## PROMPT:
Only some lines are wanted. Transcribe, exactly, the lines below from the line with "Task: Click the eye icon for watch list" up to and including the line with "1195x1693 pixels.".

## MATERIAL PROVIDED:
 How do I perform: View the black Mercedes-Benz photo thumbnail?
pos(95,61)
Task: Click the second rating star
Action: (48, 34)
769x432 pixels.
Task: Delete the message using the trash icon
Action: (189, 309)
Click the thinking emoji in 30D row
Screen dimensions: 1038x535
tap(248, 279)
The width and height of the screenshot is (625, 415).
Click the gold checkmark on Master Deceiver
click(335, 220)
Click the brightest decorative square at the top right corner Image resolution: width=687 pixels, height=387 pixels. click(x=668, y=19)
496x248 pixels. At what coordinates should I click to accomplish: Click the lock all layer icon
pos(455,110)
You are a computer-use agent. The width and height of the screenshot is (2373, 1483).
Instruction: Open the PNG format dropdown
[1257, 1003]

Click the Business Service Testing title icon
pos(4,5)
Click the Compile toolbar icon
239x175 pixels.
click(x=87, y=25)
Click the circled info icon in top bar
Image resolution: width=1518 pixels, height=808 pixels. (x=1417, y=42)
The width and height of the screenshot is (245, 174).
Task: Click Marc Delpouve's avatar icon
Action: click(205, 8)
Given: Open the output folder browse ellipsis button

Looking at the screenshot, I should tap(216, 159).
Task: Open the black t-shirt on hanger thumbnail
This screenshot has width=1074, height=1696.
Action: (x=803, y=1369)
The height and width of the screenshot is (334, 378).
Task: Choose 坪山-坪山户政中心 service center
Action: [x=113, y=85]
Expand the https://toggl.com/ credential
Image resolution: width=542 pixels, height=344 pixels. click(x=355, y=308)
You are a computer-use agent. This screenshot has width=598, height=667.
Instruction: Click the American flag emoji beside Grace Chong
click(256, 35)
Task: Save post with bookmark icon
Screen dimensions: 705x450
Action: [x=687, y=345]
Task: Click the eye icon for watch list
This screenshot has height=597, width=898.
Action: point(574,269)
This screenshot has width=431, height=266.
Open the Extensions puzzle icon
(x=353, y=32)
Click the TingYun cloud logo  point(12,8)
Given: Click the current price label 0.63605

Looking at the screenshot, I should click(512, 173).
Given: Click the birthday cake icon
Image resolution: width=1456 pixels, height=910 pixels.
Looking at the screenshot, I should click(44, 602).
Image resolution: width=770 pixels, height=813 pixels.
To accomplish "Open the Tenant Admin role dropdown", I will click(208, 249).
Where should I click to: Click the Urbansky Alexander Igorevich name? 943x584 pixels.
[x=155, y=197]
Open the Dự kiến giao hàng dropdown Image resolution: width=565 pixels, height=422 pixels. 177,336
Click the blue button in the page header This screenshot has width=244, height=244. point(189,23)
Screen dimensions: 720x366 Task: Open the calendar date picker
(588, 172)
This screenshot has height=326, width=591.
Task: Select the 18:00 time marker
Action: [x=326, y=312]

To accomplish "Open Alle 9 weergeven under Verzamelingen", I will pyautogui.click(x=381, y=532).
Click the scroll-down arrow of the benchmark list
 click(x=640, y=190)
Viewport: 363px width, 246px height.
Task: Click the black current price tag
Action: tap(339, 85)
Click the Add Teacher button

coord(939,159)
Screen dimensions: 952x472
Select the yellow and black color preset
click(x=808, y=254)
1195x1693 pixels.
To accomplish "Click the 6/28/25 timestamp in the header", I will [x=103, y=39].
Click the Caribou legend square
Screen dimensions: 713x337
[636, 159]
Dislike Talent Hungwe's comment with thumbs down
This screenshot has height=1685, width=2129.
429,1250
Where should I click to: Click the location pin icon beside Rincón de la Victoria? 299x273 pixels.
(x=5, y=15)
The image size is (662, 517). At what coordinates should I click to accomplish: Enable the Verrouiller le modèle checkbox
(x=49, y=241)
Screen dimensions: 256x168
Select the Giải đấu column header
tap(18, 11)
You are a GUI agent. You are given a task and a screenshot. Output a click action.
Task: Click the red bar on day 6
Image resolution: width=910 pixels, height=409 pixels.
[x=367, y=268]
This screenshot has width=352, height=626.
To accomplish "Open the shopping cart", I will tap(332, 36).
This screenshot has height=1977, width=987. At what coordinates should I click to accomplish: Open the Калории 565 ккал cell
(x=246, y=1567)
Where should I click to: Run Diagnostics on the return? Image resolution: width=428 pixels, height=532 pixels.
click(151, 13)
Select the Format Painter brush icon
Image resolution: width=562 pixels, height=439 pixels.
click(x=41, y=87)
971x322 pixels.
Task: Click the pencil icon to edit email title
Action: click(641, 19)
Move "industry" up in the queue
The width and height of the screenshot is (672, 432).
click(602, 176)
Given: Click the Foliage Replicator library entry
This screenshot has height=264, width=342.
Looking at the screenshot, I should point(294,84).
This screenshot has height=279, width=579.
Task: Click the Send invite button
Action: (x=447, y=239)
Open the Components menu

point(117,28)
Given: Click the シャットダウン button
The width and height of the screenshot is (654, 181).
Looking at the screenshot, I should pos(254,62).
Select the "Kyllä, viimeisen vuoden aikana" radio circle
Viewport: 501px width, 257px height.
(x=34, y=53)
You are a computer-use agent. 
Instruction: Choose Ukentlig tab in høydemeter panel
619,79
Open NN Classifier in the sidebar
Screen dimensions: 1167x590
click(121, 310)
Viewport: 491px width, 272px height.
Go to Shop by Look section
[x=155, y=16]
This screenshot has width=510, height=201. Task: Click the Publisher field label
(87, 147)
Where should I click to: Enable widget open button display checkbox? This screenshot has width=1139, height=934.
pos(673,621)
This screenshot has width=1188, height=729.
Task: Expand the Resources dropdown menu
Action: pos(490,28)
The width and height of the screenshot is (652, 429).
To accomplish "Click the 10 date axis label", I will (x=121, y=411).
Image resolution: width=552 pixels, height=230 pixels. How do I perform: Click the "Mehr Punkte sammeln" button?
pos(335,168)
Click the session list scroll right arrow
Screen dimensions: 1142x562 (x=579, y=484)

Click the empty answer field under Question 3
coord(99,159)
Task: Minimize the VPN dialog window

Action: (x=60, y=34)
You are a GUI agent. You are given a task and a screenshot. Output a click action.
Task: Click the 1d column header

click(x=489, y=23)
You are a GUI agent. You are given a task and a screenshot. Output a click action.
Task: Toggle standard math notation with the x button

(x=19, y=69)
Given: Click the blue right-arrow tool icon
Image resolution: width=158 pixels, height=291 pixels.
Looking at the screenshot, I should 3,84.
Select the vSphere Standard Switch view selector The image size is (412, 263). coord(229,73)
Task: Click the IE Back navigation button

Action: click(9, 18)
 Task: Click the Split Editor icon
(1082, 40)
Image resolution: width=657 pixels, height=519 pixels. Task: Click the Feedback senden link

## WRITTEN RESPONSE:
Task: Click the eye icon for watch list
This screenshot has height=597, width=898.
Action: point(574,269)
This screenshot has width=431, height=266.
Open the Extensions puzzle icon
(x=353, y=32)
Click the TingYun cloud logo  point(12,8)
Given: Click the current price label 0.63605

Looking at the screenshot, I should click(512, 173).
Given: Click the birthday cake icon
Image resolution: width=1456 pixels, height=910 pixels.
Looking at the screenshot, I should click(44, 602).
Image resolution: width=770 pixels, height=813 pixels.
To accomplish "Open the Tenant Admin role dropdown", I will click(208, 249).
Where should I click to: Click the Urbansky Alexander Igorevich name? 943x584 pixels.
[x=155, y=197]
Open the Dự kiến giao hàng dropdown Image resolution: width=565 pixels, height=422 pixels. 177,336
Click the blue button in the page header This screenshot has width=244, height=244. point(189,23)
Screen dimensions: 720x366 Task: Open the calendar date picker
(588, 172)
This screenshot has height=326, width=591.
Task: Select the 18:00 time marker
Action: [x=326, y=312]

To accomplish "Open Alle 9 weergeven under Verzamelingen", I will pyautogui.click(x=381, y=532).
Click the scroll-down arrow of the benchmark list
 click(x=640, y=190)
Viewport: 363px width, 246px height.
Task: Click the black current price tag
Action: tap(339, 85)
Click the Add Teacher button

coord(939,159)
Screen dimensions: 952x472
Select the yellow and black color preset
click(x=808, y=254)
1195x1693 pixels.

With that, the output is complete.